With a reliable amount of data points over time for unplanned stops, the team can begin to work on improvements. The most obvious area to address is the largest source of unplanned downtime on the category list.
Here, other Lean and Six Sigma tools can be used, such as fishbone diagrams, Pareto charts, etc.
Root cause analysis should be a vital component of the considerations. By analyzing through observation, physical and photographic evidence, and production history and comparing those findings to possible causes, the root cause of the problem can be determined.
After changes are made, monitor and record the results.

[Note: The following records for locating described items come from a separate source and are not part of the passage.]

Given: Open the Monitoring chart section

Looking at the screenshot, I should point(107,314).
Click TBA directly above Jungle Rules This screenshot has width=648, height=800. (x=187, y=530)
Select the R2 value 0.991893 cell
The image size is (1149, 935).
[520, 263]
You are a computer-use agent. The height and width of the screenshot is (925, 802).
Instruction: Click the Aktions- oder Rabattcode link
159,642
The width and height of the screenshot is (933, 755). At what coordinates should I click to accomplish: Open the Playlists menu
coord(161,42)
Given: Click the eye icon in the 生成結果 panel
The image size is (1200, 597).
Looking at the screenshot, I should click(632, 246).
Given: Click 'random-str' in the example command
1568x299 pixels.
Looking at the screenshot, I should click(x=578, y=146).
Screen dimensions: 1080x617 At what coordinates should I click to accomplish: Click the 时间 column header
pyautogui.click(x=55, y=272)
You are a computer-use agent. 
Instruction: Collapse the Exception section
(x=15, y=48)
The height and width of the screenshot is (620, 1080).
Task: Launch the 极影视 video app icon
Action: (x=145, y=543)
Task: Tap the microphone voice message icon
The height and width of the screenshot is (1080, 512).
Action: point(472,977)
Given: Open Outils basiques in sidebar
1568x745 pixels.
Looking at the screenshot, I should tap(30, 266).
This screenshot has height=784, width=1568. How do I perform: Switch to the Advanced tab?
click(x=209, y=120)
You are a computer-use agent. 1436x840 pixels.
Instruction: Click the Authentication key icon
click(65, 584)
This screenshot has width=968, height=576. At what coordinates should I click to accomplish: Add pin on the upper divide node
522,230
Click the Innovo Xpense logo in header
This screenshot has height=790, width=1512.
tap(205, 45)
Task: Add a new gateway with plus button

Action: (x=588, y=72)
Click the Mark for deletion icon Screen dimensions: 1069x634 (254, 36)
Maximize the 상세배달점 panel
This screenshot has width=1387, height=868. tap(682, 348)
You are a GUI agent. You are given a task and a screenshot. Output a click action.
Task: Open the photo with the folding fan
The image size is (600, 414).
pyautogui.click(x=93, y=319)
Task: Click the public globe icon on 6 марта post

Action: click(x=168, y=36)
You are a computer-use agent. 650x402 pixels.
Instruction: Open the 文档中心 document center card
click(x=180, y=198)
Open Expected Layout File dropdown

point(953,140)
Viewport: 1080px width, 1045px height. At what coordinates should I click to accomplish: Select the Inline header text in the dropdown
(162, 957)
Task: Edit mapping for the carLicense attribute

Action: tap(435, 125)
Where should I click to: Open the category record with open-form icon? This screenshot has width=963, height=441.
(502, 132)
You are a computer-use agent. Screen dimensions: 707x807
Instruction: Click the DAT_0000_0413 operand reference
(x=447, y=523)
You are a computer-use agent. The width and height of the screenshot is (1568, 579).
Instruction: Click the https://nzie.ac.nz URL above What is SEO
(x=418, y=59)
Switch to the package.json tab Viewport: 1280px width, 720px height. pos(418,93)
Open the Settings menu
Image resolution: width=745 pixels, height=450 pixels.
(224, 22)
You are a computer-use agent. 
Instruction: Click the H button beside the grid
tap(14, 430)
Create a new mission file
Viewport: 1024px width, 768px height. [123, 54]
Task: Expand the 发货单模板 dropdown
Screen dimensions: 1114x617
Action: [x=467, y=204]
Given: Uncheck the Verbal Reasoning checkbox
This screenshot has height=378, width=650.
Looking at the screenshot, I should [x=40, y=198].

It may be required to run through the process again if the results don't work.
However, it’s also acceptable to run through the process again to try and reach higher improvement levels for changes that did work.
Once the change has been validated as effective, it can be rolled into the proactive maintenance plan.
This maintenance may include heat and temperature monitoring for equipment where the root cause identified heat failure. Or it could involve vibrational analysis for machines that were the subject of high stress or sheering forces.
It’s also at this stage that the maintenance interval should be established. This interval should be based on run time rather than calendar dates.
And records and charts should be kept to identify realistic intervals for proactively replacing wear parts or establishing predicted failure rates. These procedures, once mature, can also be added to a production monitoring IIoT software program later to optimize the system further.
TPM is different from traditional preventive maintenance. In traditional maintenance programs, a time-oriented list is utilized based on OEM recommendations. This maintenance method doesn’t factor in production materials that put an aggressive or mild strain on equipment reliability or condition, meaning that equipment malfunctions sooner than expected or much longer than expected. One adds cost in the form of breakdowns, and the other adds cost in replacing parts that are still in optimal working order. MachineMetrics helps customers with advanced machine learning, deep analytics, and intuitive and customized dashboards that allow operators, technicians, and managers to act in real-time at a level previously impossible.
Traditional maintenance isn’t predictive. It doesn’t have the ability afforded IIoT technology to schedule the maintenance in conjunction with changeovers or other scheduled downtime to reduce overall downtime. And being matrix-based rather than analytics-based, traditional maintenance relies on pre-set time to perform maintenance. We've seen this time and time again at MachineMetrics. Our software brings the benefits of Industrial IoT to the production floor, allowing customers to develop dynamic, data-driven maintenance programs that save time and money.
Intuitively, the effectiveness of TPM is made possible by the value offerings of the Industrial IoT. By providing machine performance and health data, the IIoT allows for accurate and actionable capture of information that makes the full realization of TPM possible. In doing so, the potential of the "Hidden Factory" is unlocked, and digital lean can be realized through the use of IIoT technology by building on lean principles.